第24話 バスケ以前 体操部創立


 昭和29年4月、小学校4年勤務後,村の中学T中に赴任し驚いた。グランドが無く大きな池があった。校舎前 10m程しか土がない。木曽川の堤防補強のため校庭の土を3mほど掘って運んでしまったのである。赴任後、掘られた場所へは木曽川の川底の砂をサンドポンプで送って埋め、ついでに元の校庭の前にあった池も同時に埋め、その上に東側の校庭を掘った土をトロッコで運び砂の上に乗せ運動場ができた。吾々が生徒と共に土を足で踏んでグランドづくりをした。
校庭の東には幅50m余の川が流れていた。校舎前の狭い土の上を水泳部員が赤の褌をして堂々と闊歩していた。クラブと言えばこの水泳部のみが東側の鵜戸川で練習しており、県の1位を中京中と争っていた。当時平泳ぎ、自由形で全校1位の少年が2人いた。(この時代プールは何処にもなく郡内ではK中に水泳部があり池で練習していただけ)
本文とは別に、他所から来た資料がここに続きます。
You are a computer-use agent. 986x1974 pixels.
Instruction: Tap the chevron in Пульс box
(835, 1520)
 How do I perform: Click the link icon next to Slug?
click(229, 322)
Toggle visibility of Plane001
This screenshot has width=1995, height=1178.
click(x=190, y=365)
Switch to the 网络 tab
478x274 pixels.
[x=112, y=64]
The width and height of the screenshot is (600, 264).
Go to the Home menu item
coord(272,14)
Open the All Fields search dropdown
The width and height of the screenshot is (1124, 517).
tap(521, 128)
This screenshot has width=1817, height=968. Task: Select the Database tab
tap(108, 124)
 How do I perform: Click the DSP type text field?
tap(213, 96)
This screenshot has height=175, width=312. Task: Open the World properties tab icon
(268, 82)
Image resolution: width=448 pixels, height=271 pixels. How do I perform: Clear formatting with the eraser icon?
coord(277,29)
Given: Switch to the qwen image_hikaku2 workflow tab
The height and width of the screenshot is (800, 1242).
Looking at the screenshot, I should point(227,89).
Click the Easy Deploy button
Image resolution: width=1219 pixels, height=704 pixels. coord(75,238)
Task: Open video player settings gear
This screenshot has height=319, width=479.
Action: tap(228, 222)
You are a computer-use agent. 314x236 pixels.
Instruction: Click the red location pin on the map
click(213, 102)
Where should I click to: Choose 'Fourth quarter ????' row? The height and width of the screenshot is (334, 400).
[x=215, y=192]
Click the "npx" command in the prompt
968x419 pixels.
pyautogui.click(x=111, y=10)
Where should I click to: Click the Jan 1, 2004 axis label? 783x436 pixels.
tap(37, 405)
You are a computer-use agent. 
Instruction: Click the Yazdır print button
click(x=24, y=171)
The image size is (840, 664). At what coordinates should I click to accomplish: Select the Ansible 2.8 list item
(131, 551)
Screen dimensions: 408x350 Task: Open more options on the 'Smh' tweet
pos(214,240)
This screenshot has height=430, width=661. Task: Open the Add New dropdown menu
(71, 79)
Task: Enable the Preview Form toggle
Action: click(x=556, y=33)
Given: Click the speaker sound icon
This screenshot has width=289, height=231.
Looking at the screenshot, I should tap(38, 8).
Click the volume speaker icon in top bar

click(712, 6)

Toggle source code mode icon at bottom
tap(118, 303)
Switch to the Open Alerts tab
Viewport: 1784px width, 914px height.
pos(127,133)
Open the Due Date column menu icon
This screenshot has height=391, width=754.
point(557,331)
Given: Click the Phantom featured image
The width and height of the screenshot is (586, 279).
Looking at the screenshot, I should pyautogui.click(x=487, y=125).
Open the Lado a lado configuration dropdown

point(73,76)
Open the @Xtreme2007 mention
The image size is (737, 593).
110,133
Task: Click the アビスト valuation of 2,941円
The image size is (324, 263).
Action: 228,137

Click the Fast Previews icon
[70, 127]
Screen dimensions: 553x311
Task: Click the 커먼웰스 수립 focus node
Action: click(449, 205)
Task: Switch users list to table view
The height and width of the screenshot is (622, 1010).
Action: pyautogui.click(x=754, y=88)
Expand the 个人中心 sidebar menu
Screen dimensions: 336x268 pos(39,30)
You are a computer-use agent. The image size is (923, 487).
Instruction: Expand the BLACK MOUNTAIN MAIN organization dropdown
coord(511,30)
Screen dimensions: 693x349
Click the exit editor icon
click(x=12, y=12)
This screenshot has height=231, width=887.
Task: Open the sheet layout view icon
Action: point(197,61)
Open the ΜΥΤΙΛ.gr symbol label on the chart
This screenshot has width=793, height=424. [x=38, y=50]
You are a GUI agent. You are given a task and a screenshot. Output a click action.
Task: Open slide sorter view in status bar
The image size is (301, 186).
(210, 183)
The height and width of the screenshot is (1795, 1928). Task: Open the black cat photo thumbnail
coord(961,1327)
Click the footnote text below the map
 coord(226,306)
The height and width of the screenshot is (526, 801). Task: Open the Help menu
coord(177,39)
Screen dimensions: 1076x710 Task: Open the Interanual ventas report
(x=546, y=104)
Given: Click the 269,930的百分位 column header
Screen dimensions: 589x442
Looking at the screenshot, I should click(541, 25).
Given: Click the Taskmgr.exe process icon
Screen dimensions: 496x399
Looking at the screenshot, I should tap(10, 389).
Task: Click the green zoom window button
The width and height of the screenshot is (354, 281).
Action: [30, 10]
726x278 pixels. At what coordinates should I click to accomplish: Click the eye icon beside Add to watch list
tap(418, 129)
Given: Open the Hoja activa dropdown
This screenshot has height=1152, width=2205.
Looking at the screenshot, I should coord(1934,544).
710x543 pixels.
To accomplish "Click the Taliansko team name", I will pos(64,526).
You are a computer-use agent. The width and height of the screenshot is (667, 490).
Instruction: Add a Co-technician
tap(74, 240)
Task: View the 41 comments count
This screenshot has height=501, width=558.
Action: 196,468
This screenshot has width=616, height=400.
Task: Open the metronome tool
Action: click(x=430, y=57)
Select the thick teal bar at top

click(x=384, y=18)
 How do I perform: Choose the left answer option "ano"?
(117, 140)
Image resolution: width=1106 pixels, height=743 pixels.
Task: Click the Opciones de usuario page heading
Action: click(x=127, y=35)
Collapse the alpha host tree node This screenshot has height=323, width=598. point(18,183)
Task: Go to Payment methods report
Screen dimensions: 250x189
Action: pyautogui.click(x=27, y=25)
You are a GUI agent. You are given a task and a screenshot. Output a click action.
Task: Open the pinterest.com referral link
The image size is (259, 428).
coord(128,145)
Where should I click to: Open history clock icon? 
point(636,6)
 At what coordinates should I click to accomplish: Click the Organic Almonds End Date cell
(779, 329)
郡市大会は種目も少なく、試合前に臨時に選手を集め特訓して参加していた。他校も大体同じ状態だった(運動能力の高い子は何種目かに出場)。当時体育主任だった私は(そのころは正規の体育免許状所有者無し、先輩教師は戦後2教科の好きな免許状を授与されていた。)運動場がないため私は狭い場所でもやれるもの、と言う考えで体操部を創立した。まず郡No.1の南陽中学(現在名古屋市)から男女1名を招いて、模範演技を全校生徒に見せた。教室兼講堂の部屋で。華麗な演技に生徒たちは驚嘆した。
 これが先鞭となって卓球部、庭球部、バレー部と組織化されていった。しかし当初は授業が終わると生徒たちはクラブをやらず帰る子が多かった。家の農業を手伝うために。私は校門に立って帰ろうとする生徒を引き留めたものだ。 この年の郡市の陸上競技大会でメンバーを選んでびっくり。男子3年生で百m14秒5ぐらい。大会でも0点。女子走り高跳びで2位がひとりのみ。
グランドがないとこんなにも体力は低下してしまうものだ。翌年女子2位、次の年優勝。以後T中が各部で大活躍する時代が始まる。体操部も大躍進し男女での優勝が続く。